Specifically, as a floor slab of a bridge, an elevated road, and an elevated railway, any floor slab used for paving such as a bridge, an elevated road, and an elevated railway can be used. It is made of concrete.
[0054]
As a slab of a road or a parking lot, any slab that is a foundation of a road or a parking lot and is formed of concrete or the like can be used.
Building roof slabs and roof slabs are structures such as roof slabs and roof slabs that form the foundation of roofs or roofs at the top of buildings such as houses and buildings, and are made of concrete. Any of them can be used.
[0055]
In addition, walls and ceilings for underground structures refer to walls or upper parts of structures that form contact surfaces with underground structures such as subways, basements, underground parking lots, and underground passages, and are made of concrete. ing.
(Primer for substrate)
In the waterproof construction method for a composite according to the present invention, a base primer may be applied between the base and the waterproof layer, if necessary.
[0056]
Primers for base materials include bridges, elevated roads, elevated railways, roads, parking lots; rooftops and roofs of buildings such as houses and buildings; composites such as underground structures such as subways, basements, underground parking lots, and underground passages Any primer can be used as long as it can be used as a primer for the substrate of the structure, and examples thereof include a curable epoxy resin primer, a curable urethane resin primer, a curable vinyl ester resin primer, and a curable acrylic resin primer.

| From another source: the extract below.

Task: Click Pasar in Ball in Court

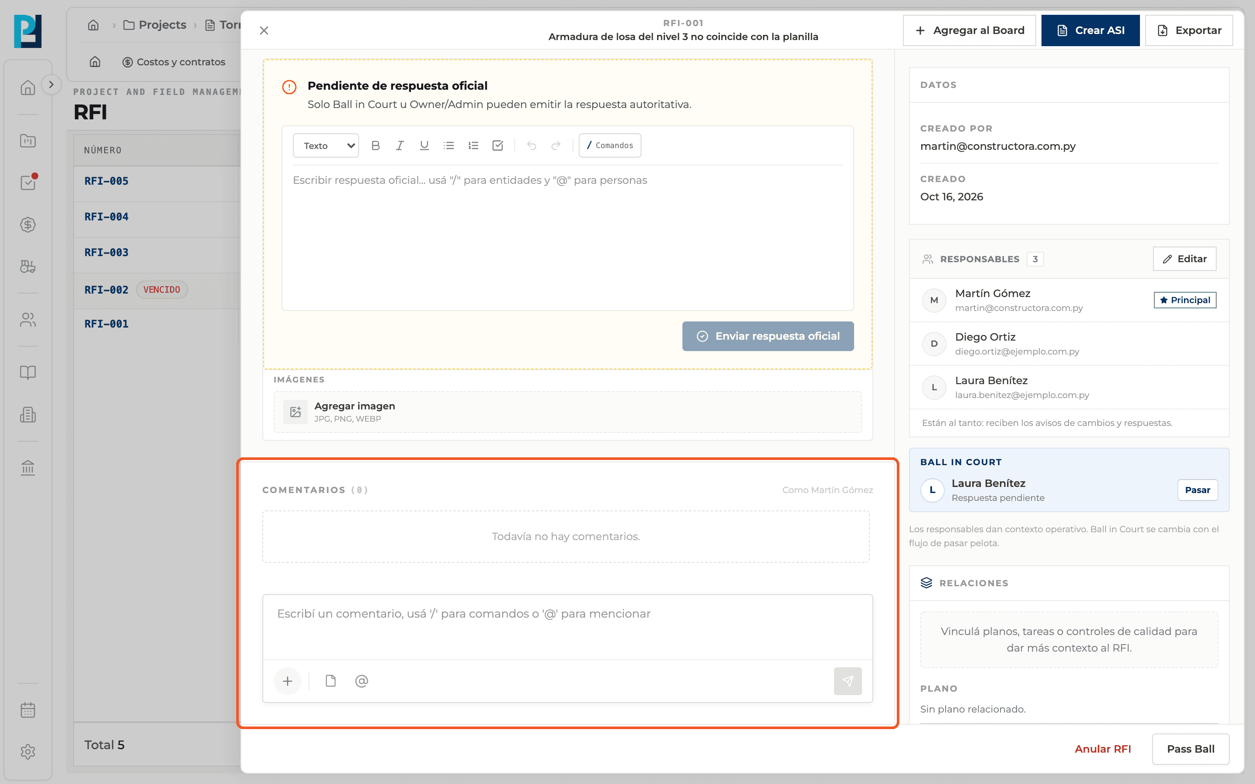Action: [x=1197, y=490]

Among these, a curable epoxy resin primer and a curable urethane resin primer are preferable in terms of adhesion to a base material and low-temperature rapid curing properties.
[0057]
Furthermore, it is preferable to select the one having a touch drying time of 30 to 60 minutes at 25 ° C. because of its workability.
Curing epoxy resin primer
The curable epoxy resin primer includes 1,6-hexanediol diglycidyl ether, acryloyl based on at least one selected from bisphenol A type diglycidyl ether, bisphenol F type diglycidyl ether, and bisphenol AD type diglycidyl ether. A main agent having a viscosity of 5 Pa · s / 25 ° C. or lower modified with a reactive diluent such as an acrylic oligomer having a group, or a non-reactive diluent such as benzyl alcohol;
Aliphatic polyamines such as ethylenediamine, m-xylylenediamine, hydrogenated m-xylylenediamine, polyamine epoxy resins such as alicyclic polyamines such as norbornanediamine, adduct type polyamines, polyamidoamines composed of aliphatic polyamines and dimer acids, Consisting of at least one polyamine selected from modified imidazolines,
A curing agent having a viscosity of 5 Pa · s / 25 ° C. or lower is used.
[0058]
Curing urethane resin primer
Examples of the curable urethane resin primer include a primer made of a moisture curable one-component urethane resin and a two-component curable urethane resin.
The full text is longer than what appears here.